-- REQUIREMENTS --
Format the data that opens with the line containing "Viewport: 265px width, 199px height." and closes with the line containing "pyautogui.click(x=89, y=54)" as a numbered list, including both of those lines and dropping any blank lines. Leave the pictures out of your list.

-- INFORMATION PROVIDED --
=-=-=

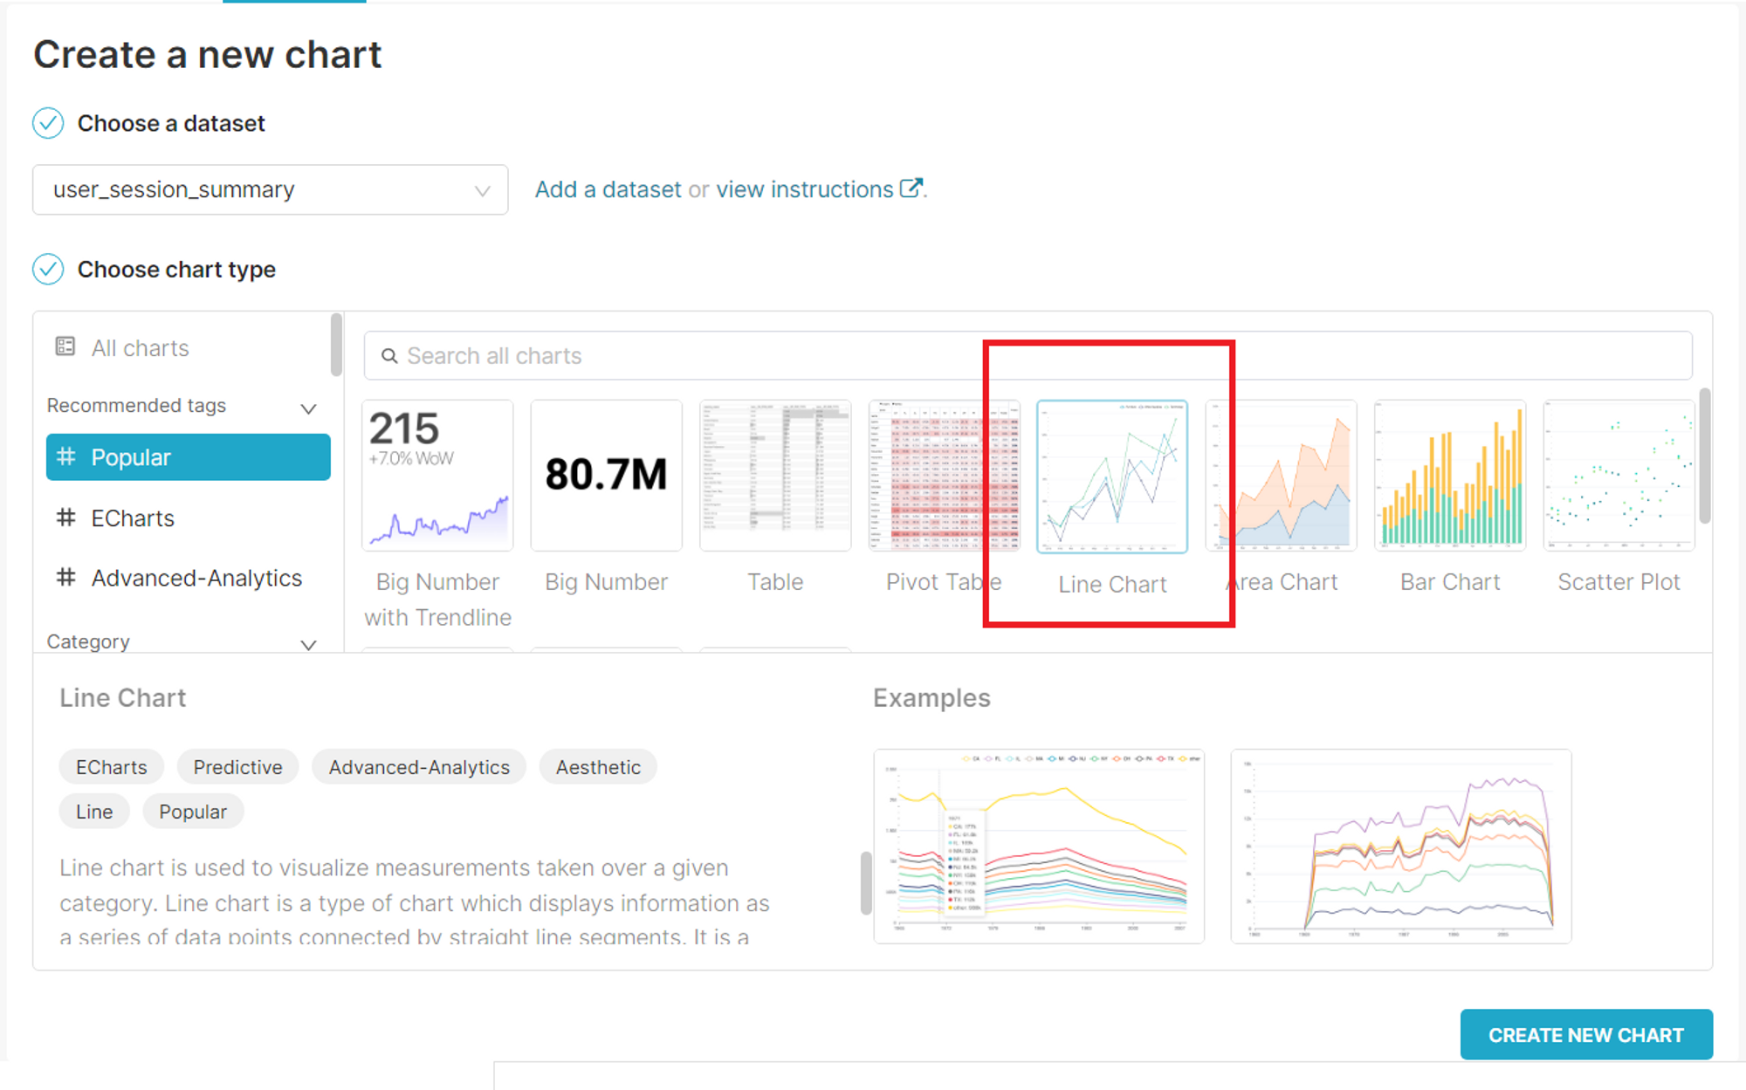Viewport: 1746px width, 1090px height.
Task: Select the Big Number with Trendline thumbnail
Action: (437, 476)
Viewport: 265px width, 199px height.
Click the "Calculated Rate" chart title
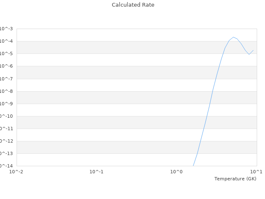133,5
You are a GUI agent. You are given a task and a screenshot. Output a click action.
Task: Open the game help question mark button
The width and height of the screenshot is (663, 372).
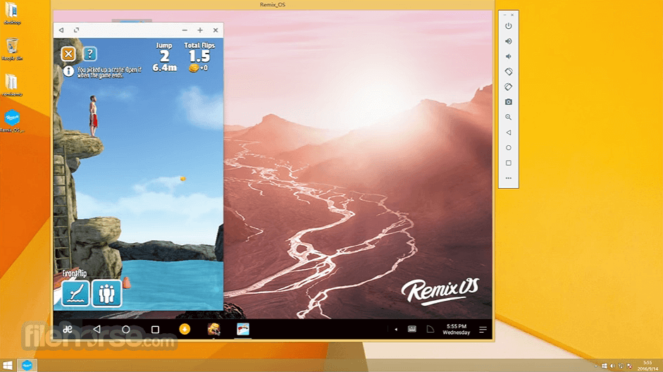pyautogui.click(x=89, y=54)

=-=-=

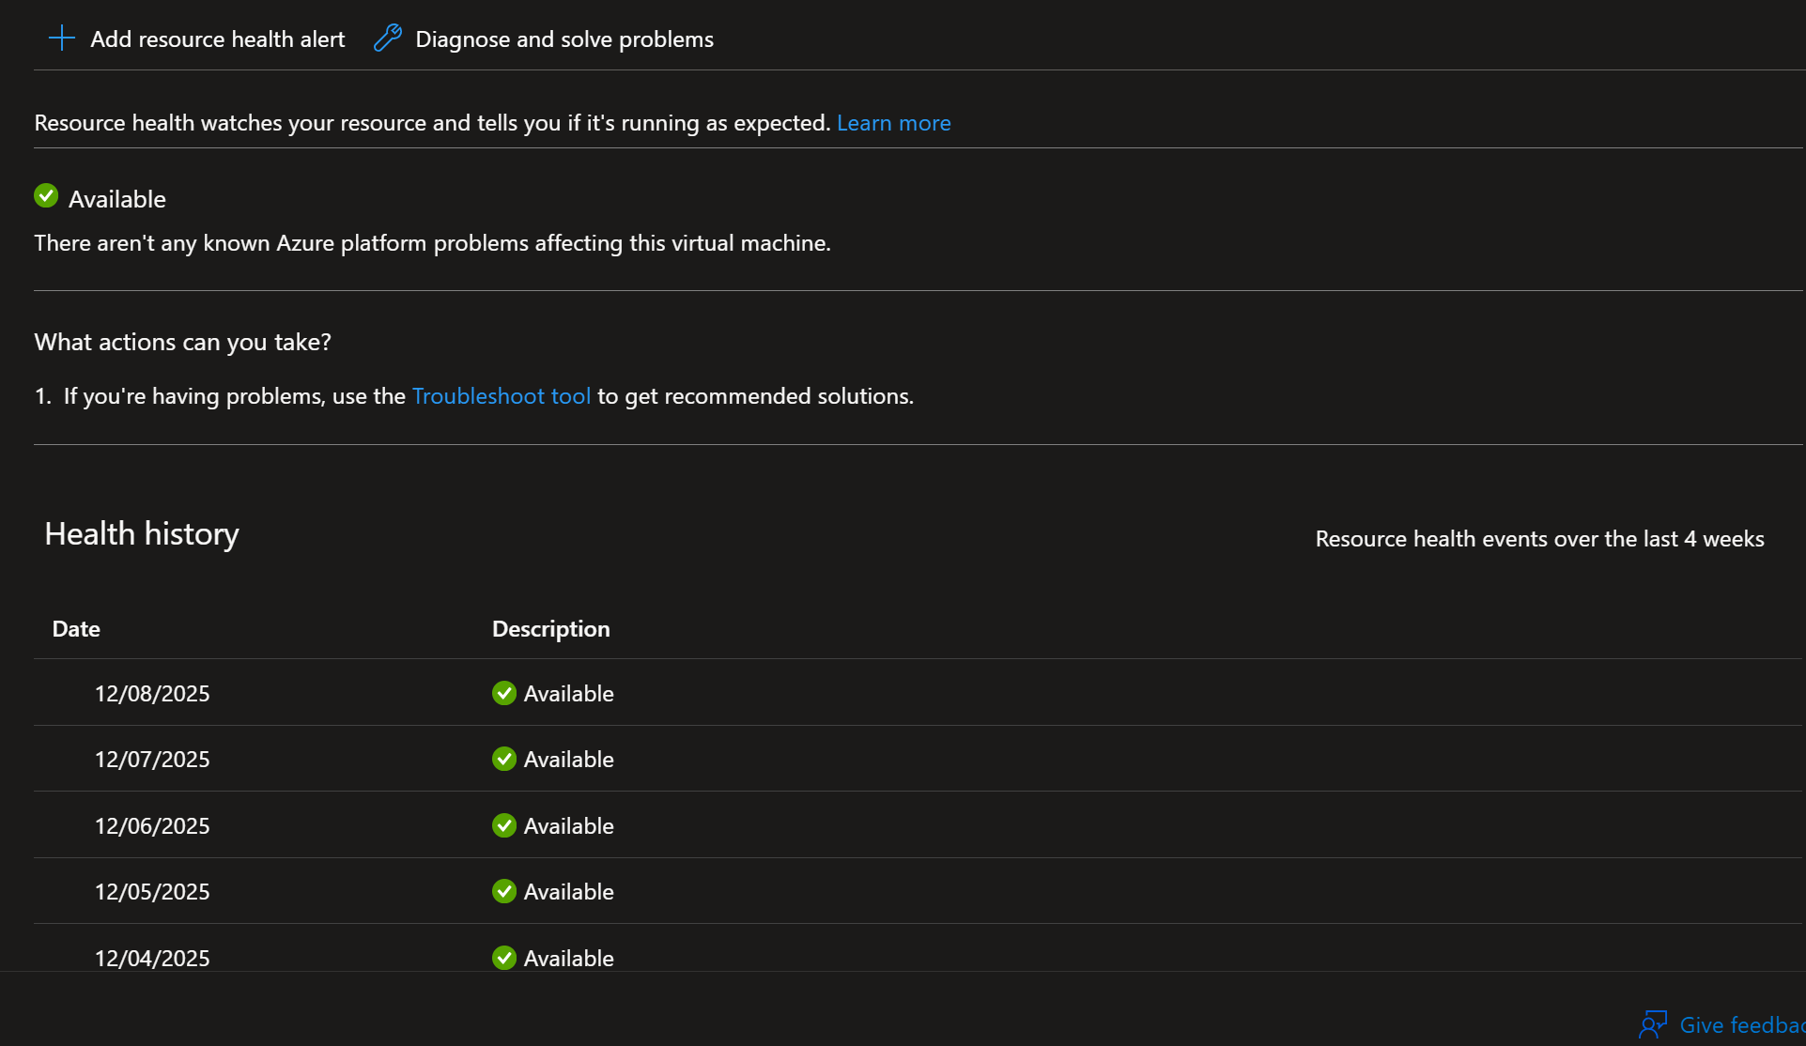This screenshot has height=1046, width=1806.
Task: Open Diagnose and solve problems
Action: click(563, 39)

=-=-=

-- ANSWER --
1. Viewport: 265px width, 199px height.
2. Click the "Calculated Rate" chart title
3. 133,5
4. You are a GUI agent. You are given a task and a screenshot. Output a click action.
5. Task: Open the game help question mark button
6. The width and height of the screenshot is (663, 372).
7. pyautogui.click(x=89, y=54)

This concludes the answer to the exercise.